In a significant progress for the country’s space program, Iranian state television reported that the “Simorgh” rocket, capable of carrying a satellite weighing 250 kg (550 pounds), conforms to the latest international standards.
The launch was met with concern in the U.S., France, Germany, and Britain. In a joint statement the next day, four countries harshly criticized Iran and denounced the launch as inconsistent with a U.N. Security Council resolution. They also called on Iran not to conduct such tests.
Suspecting that Iran’s latest move is part of a ballistic missile program and labeling it as a “provocative action,” the U.S. imposed sanctions on Friday on six Iranian firms controlled by the Shahid Hemmat Industrial Group.
In doing so, the U.S. Treasury’s Office of Foreign Assets Control aimed at blocking the company’s property under its jurisdiction and obstruct possible business relations of U.S. citizens.
“These sanctions … underscore the United States’ deep concerns with Iran’s continued development and testing of ballistic missiles and other provocative behavior,” Treasury Secretary Steve Mnuchin said.
He declared that the U.S. government will continue “to aggressively counter” Iran’s ballistic missile-related activity.”
The Treasury announcement came hours after the U.S. Senate decided to impose new sanctions on Iran, Russia and North Korea. The bill included human rights abuses of Iran together with its missile development programs.
“The issue with Iran always comes back to mistrust. Iran’s widespread support for terrorists tells us we can’t trust them. Iran’s breaking its obligation on missile testing tells us we can’t trust them. Yesterday’s launch proves that yet again,” Washington’s ambassador to the United Nations, Nikki Haley, said.
As a response to criticism and sanctions, Iran rejected international accusations of violating U.N. resolutions.

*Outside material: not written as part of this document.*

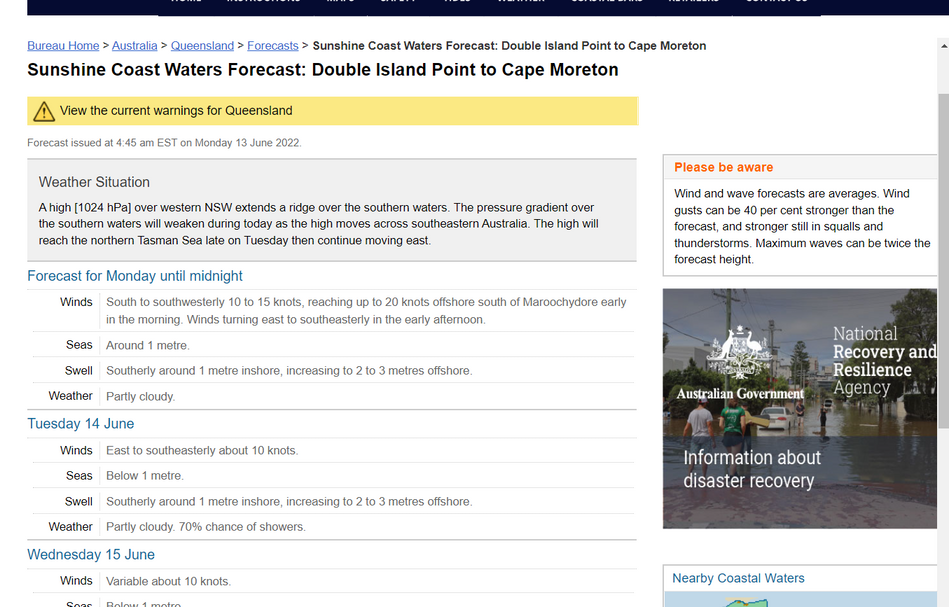Go to the Australia breadcrumb link
The image size is (949, 607).
(x=134, y=46)
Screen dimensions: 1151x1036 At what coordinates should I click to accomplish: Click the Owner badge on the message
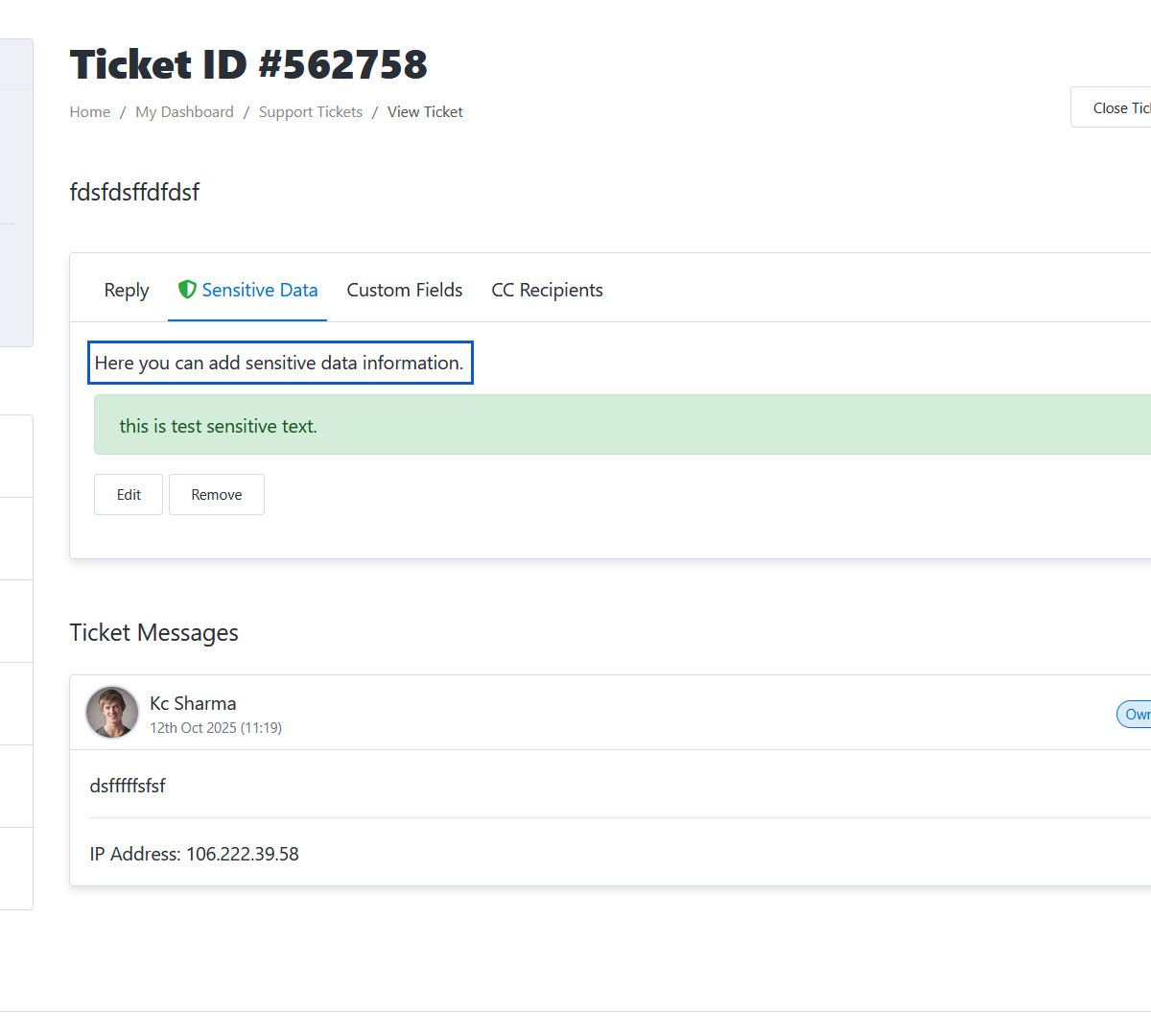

Iranian Foreign Minister Mohammad Javad Zarif denied on Friday claims that Tehran had missiles designed to carry nuclear warheads, state TV reported.
“Iran – unlike the U.S. – has complied in good faith with the letter and spirit of (the nuclear deal). Rhetoric and actions from U.S. show bad faith,” Mr. Zarif said.
In reply to the U.S., the Iranian Parliament’s National Security and Foreign Policy Committee drafted a bill to counter new U.S. sanctions against Tehran.
Although the Trump administration certified Iran as complying with the nuclear deal last week, Mr. Trump urged Tehran to obey to the terms of the nuclear deal. “If not” he added in a speech in Ohio, “They face big, big problems.”
Mr. Trump also criticized his predecessor Barack Obama, who negotiated and signed the nuclear agreement with Iran, by describing it as “the worst deal ever.”
He argued nuclear agreement had “emboldened” Iran and forecasted that it wouldn’t take place much longer.
Within the context of multinational Iran nuclear deal signed in Vienna on 14 July 2015, Tehran agreed to halt its nuclear program in return for a lifting of some economic sanctions.
Reflecting growing tensions between the two countries, the U.S. and Iran also came face to face on Saturday in the Gulf. The Iranian Revolutionary Guards said the USS Nimitz and a battleship came close to their rocket-bearing vessels and shot warning flares.
American forces sent out a helicopter near a number of vessels close to Resalat oil and gas platform, Reuters quoted from the Guard’s official news site Sepah News.
Iranian Guards considered the move as “provocative and unprofessional.” There was no immediate official comment from Washington.